BEGIN Entries supplied

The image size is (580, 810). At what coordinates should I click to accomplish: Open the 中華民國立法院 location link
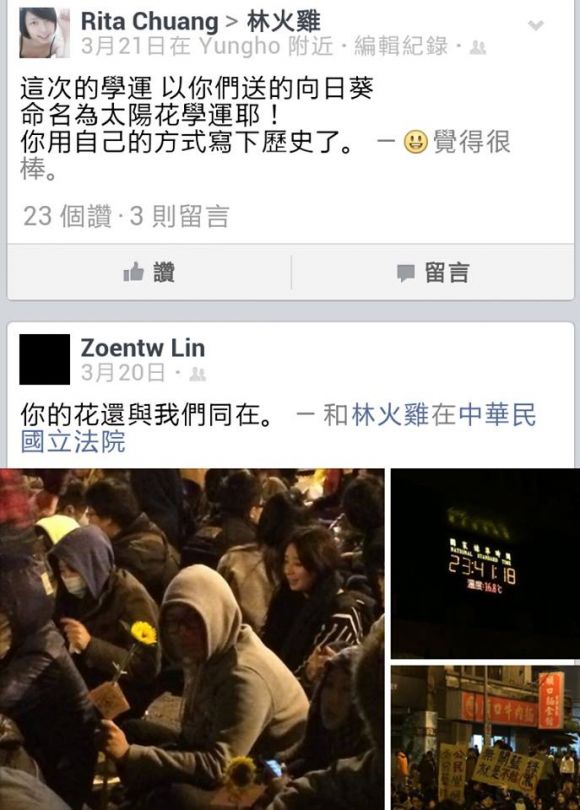[278, 428]
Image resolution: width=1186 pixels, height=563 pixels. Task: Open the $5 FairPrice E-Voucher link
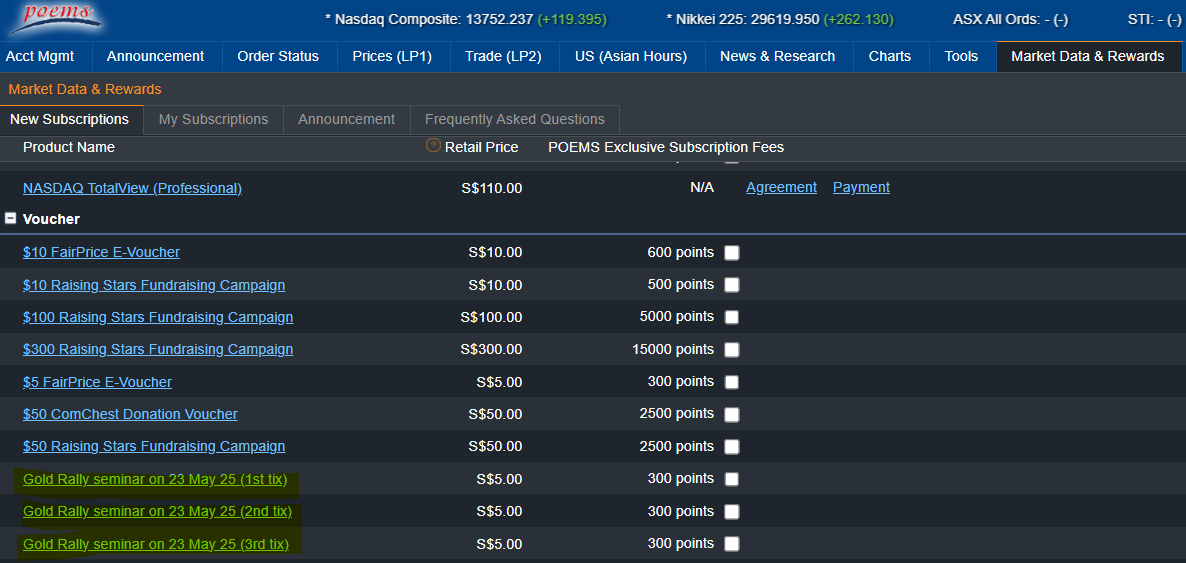coord(97,382)
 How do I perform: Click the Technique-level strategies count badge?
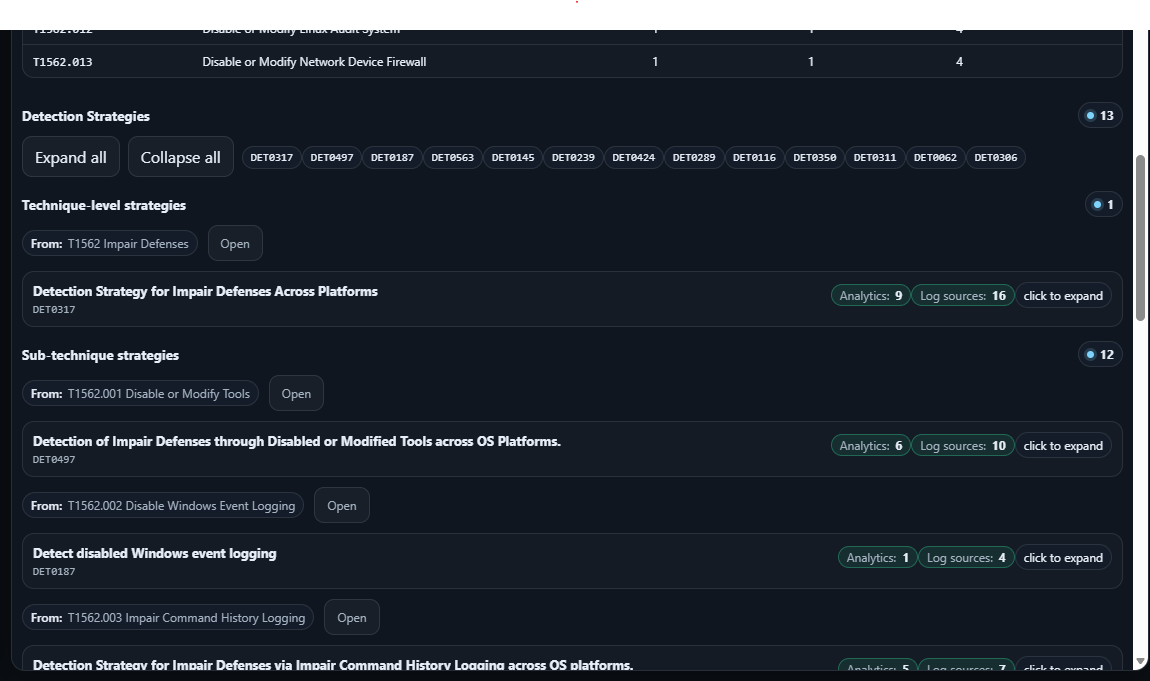[x=1104, y=204]
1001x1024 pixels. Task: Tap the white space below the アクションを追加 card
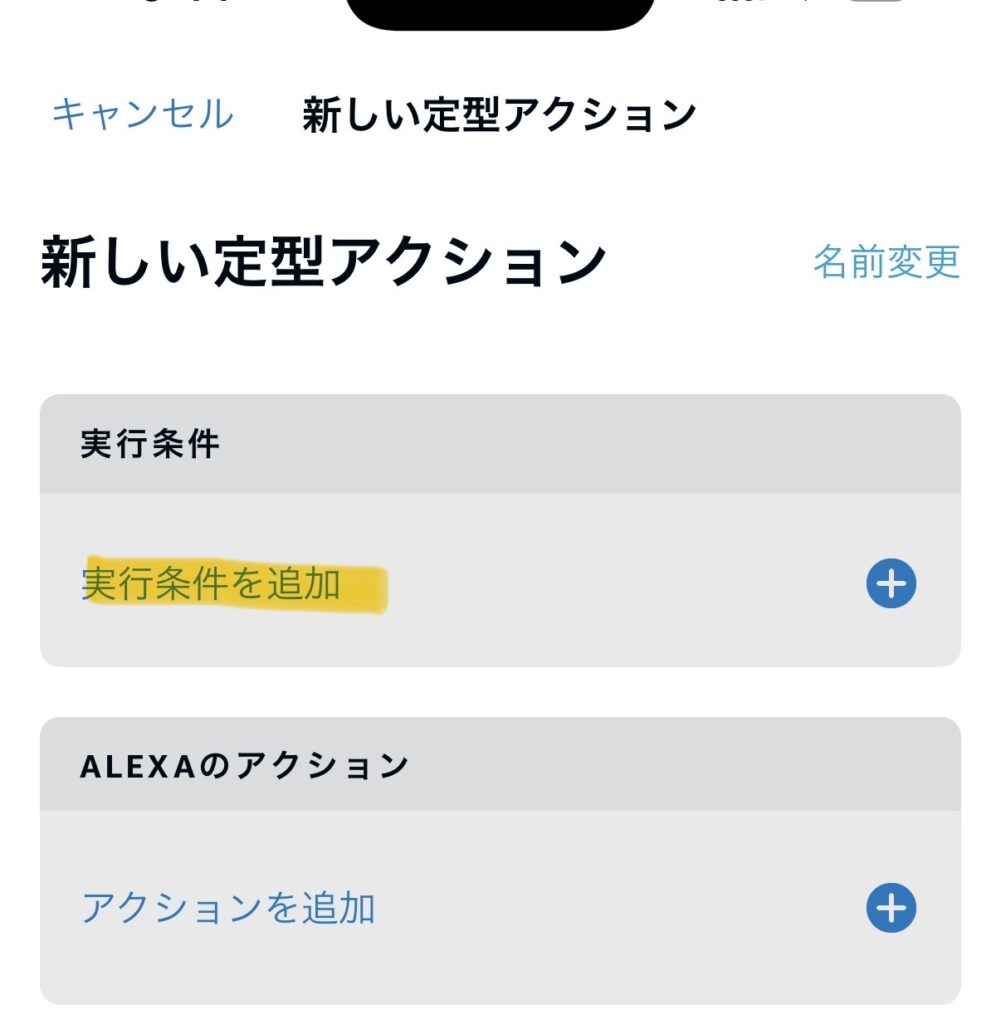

END Entries supplied

Drop the pictures and give every line above again exactly.

Expected answer →
The image size is (580, 810). At what coordinates should I click to accomplish: Open the 中華民國立法院 location link
[278, 428]
Image resolution: width=1186 pixels, height=563 pixels. Task: Open the $5 FairPrice E-Voucher link
coord(97,382)
 How do I perform: Click the Technique-level strategies count badge?
[x=1104, y=204]
1001x1024 pixels. Task: Tap the white space below the アクションを追加 card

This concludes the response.